*O QUE FAZER:* Apresente o material abaixo como uma lista JSON de strings, com uma string por linha e sem as linhas em branco. Não inclua as imagens na resposta.
====== DADOS DE ENTRADA ======
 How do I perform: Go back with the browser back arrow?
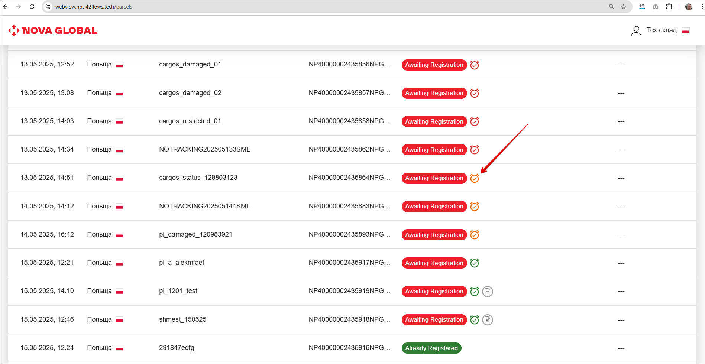coord(6,7)
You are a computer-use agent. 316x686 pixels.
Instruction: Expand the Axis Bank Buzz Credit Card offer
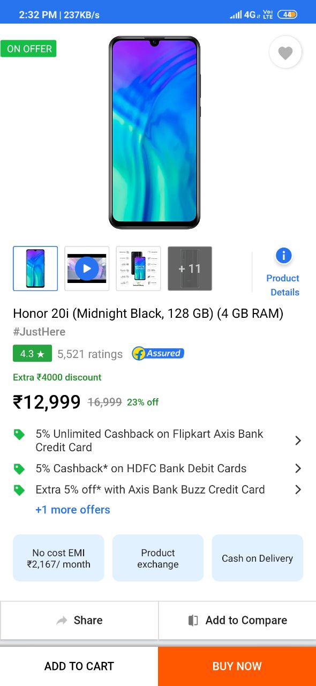coord(158,489)
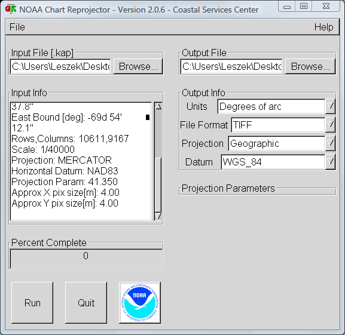
Task: Click the Input Info scroll down arrow
Action: click(158, 216)
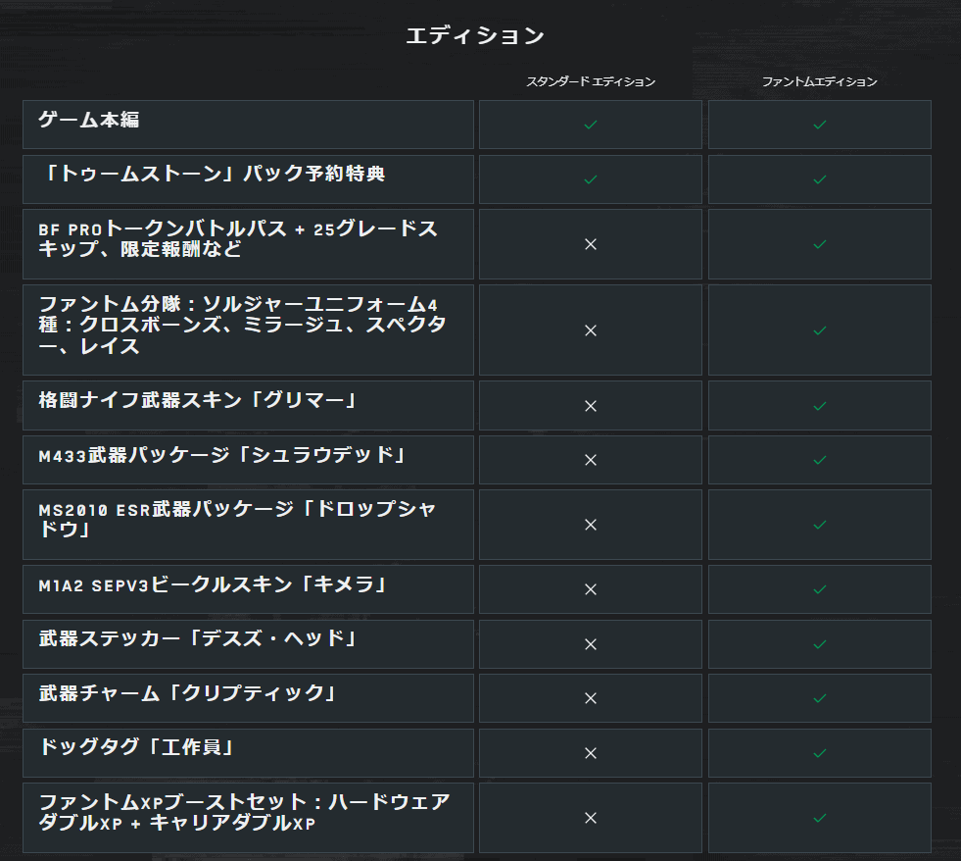Click the M1A2 SEPV3ビークルスキン「キメラ」 label
Screen dimensions: 961x861
pyautogui.click(x=212, y=584)
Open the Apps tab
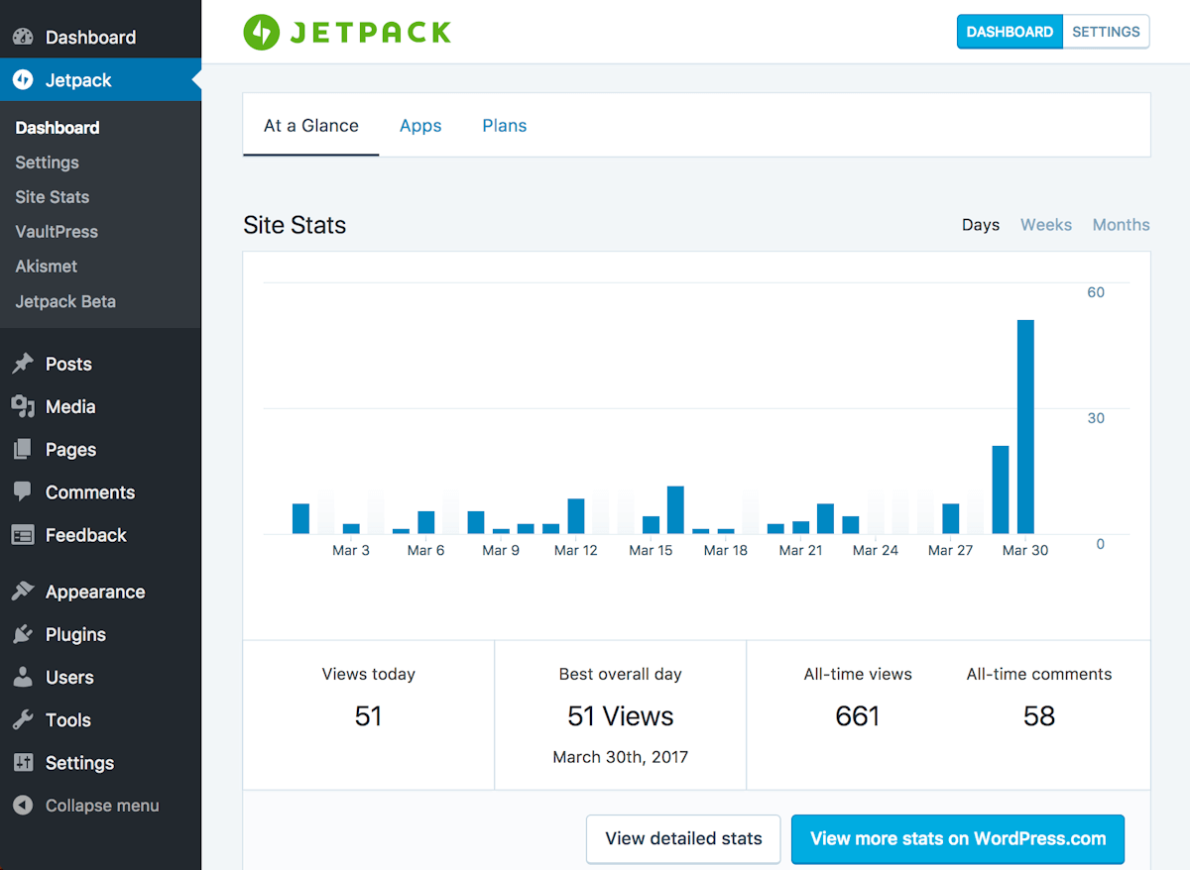The width and height of the screenshot is (1190, 870). [420, 126]
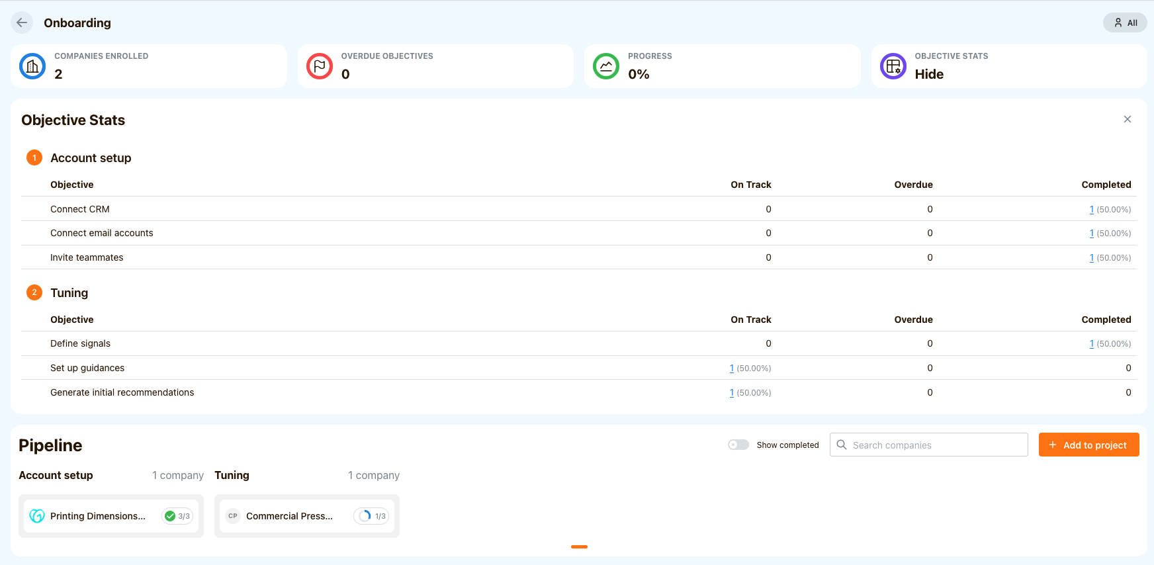Click the Companies Enrolled building icon
The width and height of the screenshot is (1154, 565).
(32, 66)
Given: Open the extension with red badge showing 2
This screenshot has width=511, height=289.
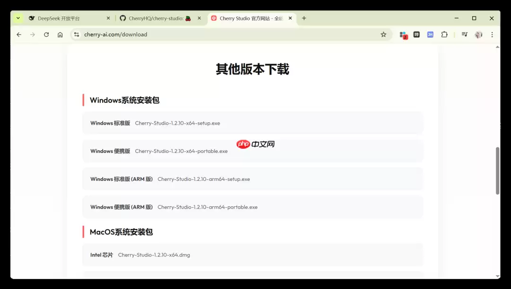Looking at the screenshot, I should pyautogui.click(x=403, y=34).
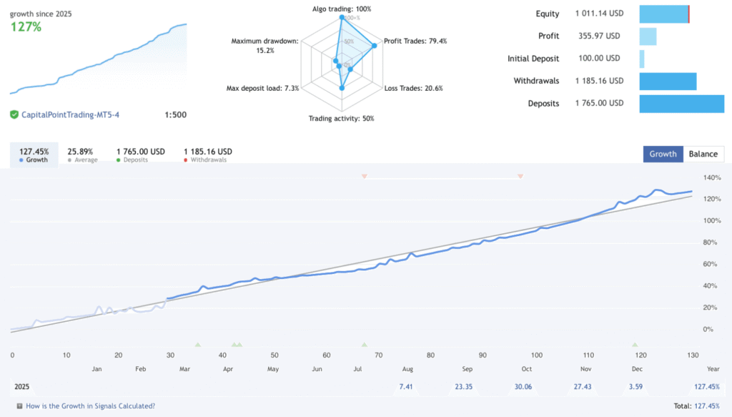Select the Deposits 1 765.00 USD tab
Screen dimensions: 732x417
(141, 155)
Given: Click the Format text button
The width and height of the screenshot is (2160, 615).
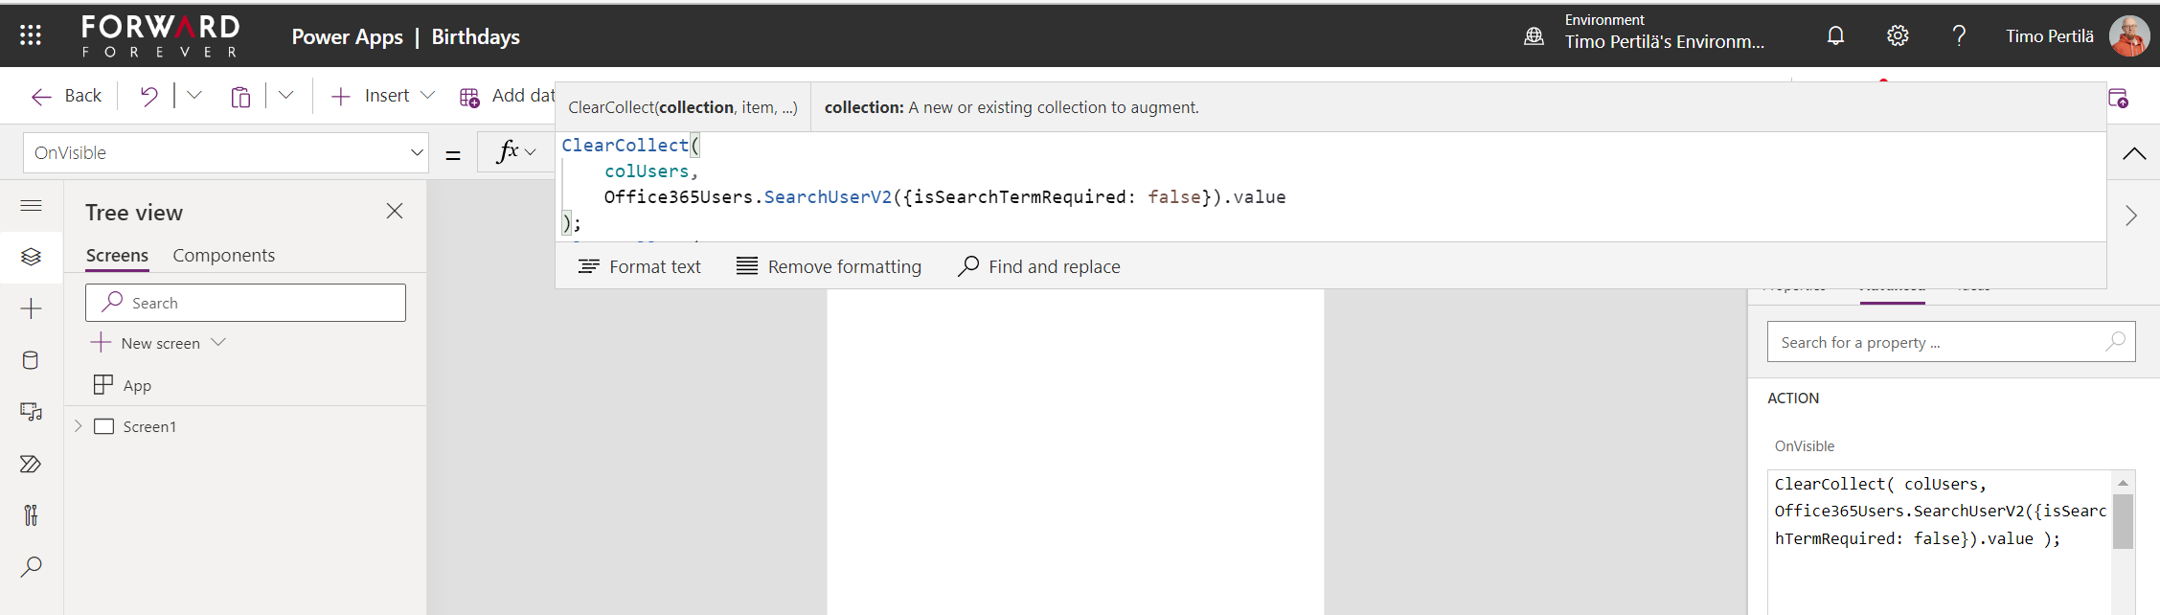Looking at the screenshot, I should 640,266.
======
*RESULTADO:*
[
  " How do I perform: Go back with the browser back arrow?",
  "coord(6,7)",
  "You are a computer-use agent. 316x686 pixels.",
  "Instruction: Expand the Axis Bank Buzz Credit Card offer",
  "coord(158,489)",
  "Task: Click the Input Info scroll down arrow",
  "Action: click(158, 216)",
  "Click the M1A2 SEPV3ビークルスキン「キメラ」 label",
  "Screen dimensions: 961x861",
  "pyautogui.click(x=212, y=584)",
  "Open the Apps tab",
  "The width and height of the screenshot is (1190, 870). [420, 126]",
  "Click the Companies Enrolled building icon",
  "The width and height of the screenshot is (1154, 565).",
  "(32, 66)",
  "Given: Open the extension with red badge showing 2",
  "This screenshot has width=511, height=289.",
  "Looking at the screenshot, I should pyautogui.click(x=403, y=34).",
  "Select the Deposits 1 765.00 USD tab",
  "Screen dimensions: 732x417",
  "(141, 155)",
  "Given: Click the Format text button",
  "The width and height of the screenshot is (2160, 615).",
  "Looking at the screenshot, I should 640,266."
]